--- Required work ---
In the data that follows, each entry is to be restated exactly.

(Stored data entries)
%%

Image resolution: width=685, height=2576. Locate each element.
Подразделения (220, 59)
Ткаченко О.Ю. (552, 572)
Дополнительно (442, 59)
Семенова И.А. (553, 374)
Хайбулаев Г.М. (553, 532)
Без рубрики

%%

--- Solved exercise ---
Image resolution: width=685, height=2576. Locate each element.
Подразделения (220, 59)
Ткаченко О.Ю. (552, 572)
Дополнительно (442, 59)
Семенова И.А. (553, 374)
Хайбулаев Г.М. (553, 532)
Без рубрики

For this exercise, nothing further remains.